* _Data for this task_:
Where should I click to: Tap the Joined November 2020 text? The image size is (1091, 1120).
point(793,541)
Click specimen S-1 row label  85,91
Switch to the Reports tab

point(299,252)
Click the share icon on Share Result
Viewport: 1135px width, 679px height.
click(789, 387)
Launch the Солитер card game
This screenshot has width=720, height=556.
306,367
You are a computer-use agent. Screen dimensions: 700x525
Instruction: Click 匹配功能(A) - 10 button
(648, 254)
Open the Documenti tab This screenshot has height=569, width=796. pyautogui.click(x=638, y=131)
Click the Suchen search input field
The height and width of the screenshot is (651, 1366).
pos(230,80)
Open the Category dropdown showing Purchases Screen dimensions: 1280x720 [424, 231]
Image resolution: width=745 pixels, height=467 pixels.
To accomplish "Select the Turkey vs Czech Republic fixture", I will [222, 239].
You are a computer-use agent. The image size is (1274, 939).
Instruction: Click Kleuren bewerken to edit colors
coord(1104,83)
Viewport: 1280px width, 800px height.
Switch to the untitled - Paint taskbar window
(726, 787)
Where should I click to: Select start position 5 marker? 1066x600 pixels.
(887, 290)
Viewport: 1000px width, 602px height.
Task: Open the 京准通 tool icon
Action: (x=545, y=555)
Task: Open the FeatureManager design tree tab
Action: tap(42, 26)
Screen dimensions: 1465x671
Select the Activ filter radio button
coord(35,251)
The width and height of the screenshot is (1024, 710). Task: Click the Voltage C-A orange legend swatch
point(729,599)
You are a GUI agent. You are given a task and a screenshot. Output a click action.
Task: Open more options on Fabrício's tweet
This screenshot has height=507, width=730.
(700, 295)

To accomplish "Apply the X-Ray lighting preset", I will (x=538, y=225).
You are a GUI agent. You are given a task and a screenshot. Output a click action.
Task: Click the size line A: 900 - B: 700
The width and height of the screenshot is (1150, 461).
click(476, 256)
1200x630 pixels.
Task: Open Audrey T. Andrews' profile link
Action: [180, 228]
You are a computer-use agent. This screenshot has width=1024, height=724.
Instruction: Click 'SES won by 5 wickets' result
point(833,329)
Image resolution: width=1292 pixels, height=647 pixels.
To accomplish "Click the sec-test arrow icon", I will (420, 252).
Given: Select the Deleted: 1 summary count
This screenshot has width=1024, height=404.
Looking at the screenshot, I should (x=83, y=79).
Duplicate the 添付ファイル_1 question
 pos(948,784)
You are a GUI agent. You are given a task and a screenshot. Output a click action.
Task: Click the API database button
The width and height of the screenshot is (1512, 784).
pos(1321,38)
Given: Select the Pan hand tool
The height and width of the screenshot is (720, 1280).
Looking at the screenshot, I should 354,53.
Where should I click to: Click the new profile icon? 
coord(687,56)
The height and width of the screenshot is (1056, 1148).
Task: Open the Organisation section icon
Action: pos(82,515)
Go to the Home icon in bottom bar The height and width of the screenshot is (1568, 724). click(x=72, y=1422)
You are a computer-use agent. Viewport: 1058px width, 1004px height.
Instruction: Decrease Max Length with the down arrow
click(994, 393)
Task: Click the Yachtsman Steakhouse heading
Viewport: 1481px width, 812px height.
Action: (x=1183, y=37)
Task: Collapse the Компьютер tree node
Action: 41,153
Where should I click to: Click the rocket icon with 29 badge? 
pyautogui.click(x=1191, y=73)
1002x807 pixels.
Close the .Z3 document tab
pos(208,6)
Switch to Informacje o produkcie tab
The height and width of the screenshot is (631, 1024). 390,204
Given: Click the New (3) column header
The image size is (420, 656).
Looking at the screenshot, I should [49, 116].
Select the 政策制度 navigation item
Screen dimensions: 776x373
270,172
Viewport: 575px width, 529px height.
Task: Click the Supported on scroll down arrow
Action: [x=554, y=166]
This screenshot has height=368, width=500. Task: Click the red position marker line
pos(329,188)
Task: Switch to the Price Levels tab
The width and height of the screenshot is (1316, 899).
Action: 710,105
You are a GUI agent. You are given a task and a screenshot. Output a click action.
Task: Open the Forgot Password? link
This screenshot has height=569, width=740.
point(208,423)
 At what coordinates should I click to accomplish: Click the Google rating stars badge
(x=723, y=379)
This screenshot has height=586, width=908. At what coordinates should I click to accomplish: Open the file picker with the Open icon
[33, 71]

* _Exercise goal_:
A verbatim version of the complete listing above is to be returned.

* _Reply to the task_:
Where should I click to: Tap the Joined November 2020 text? The image size is (1091, 1120).
point(793,541)
Click specimen S-1 row label  85,91
Switch to the Reports tab

point(299,252)
Click the share icon on Share Result
Viewport: 1135px width, 679px height.
click(789, 387)
Launch the Солитер card game
This screenshot has width=720, height=556.
306,367
You are a computer-use agent. Screen dimensions: 700x525
Instruction: Click 匹配功能(A) - 10 button
(648, 254)
Open the Documenti tab This screenshot has height=569, width=796. pyautogui.click(x=638, y=131)
Click the Suchen search input field
The height and width of the screenshot is (651, 1366).
pos(230,80)
Open the Category dropdown showing Purchases Screen dimensions: 1280x720 [424, 231]
Image resolution: width=745 pixels, height=467 pixels.
To accomplish "Select the Turkey vs Czech Republic fixture", I will [222, 239].
You are a computer-use agent. The image size is (1274, 939).
Instruction: Click Kleuren bewerken to edit colors
coord(1104,83)
Viewport: 1280px width, 800px height.
Switch to the untitled - Paint taskbar window
(726, 787)
Where should I click to: Select start position 5 marker? 1066x600 pixels.
(887, 290)
Viewport: 1000px width, 602px height.
Task: Open the 京准通 tool icon
Action: (x=545, y=555)
Task: Open the FeatureManager design tree tab
Action: tap(42, 26)
Screen dimensions: 1465x671
Select the Activ filter radio button
coord(35,251)
The width and height of the screenshot is (1024, 710). Task: Click the Voltage C-A orange legend swatch
point(729,599)
You are a GUI agent. You are given a task and a screenshot. Output a click action.
Task: Open more options on Fabrício's tweet
This screenshot has height=507, width=730.
(700, 295)

To accomplish "Apply the X-Ray lighting preset", I will (x=538, y=225).
You are a GUI agent. You are given a task and a screenshot. Output a click action.
Task: Click the size line A: 900 - B: 700
The width and height of the screenshot is (1150, 461).
click(476, 256)
1200x630 pixels.
Task: Open Audrey T. Andrews' profile link
Action: [180, 228]
You are a computer-use agent. This screenshot has width=1024, height=724.
Instruction: Click 'SES won by 5 wickets' result
point(833,329)
Image resolution: width=1292 pixels, height=647 pixels.
To accomplish "Click the sec-test arrow icon", I will (420, 252).
Given: Select the Deleted: 1 summary count
This screenshot has width=1024, height=404.
Looking at the screenshot, I should (x=83, y=79).
Duplicate the 添付ファイル_1 question
 pos(948,784)
You are a GUI agent. You are given a task and a screenshot. Output a click action.
Task: Click the API database button
The width and height of the screenshot is (1512, 784).
pos(1321,38)
Given: Select the Pan hand tool
The height and width of the screenshot is (720, 1280).
Looking at the screenshot, I should 354,53.
Where should I click to: Click the new profile icon? 
coord(687,56)
The height and width of the screenshot is (1056, 1148).
Task: Open the Organisation section icon
Action: pos(82,515)
Go to the Home icon in bottom bar The height and width of the screenshot is (1568, 724). click(x=72, y=1422)
You are a computer-use agent. Viewport: 1058px width, 1004px height.
Instruction: Decrease Max Length with the down arrow
click(994, 393)
Task: Click the Yachtsman Steakhouse heading
Viewport: 1481px width, 812px height.
Action: (x=1183, y=37)
Task: Collapse the Компьютер tree node
Action: 41,153
Where should I click to: Click the rocket icon with 29 badge? 
pyautogui.click(x=1191, y=73)
1002x807 pixels.
Close the .Z3 document tab
pos(208,6)
Switch to Informacje o produkcie tab
The height and width of the screenshot is (631, 1024). 390,204
Given: Click the New (3) column header
The image size is (420, 656).
Looking at the screenshot, I should [49, 116].
Select the 政策制度 navigation item
Screen dimensions: 776x373
270,172
Viewport: 575px width, 529px height.
Task: Click the Supported on scroll down arrow
Action: [x=554, y=166]
This screenshot has height=368, width=500. Task: Click the red position marker line
pos(329,188)
Task: Switch to the Price Levels tab
The width and height of the screenshot is (1316, 899).
Action: 710,105
You are a GUI agent. You are given a task and a screenshot. Output a click action.
Task: Open the Forgot Password? link
This screenshot has height=569, width=740.
point(208,423)
 At what coordinates should I click to accomplish: Click the Google rating stars badge
(x=723, y=379)
This screenshot has height=586, width=908. At what coordinates should I click to accomplish: Open the file picker with the Open icon
[33, 71]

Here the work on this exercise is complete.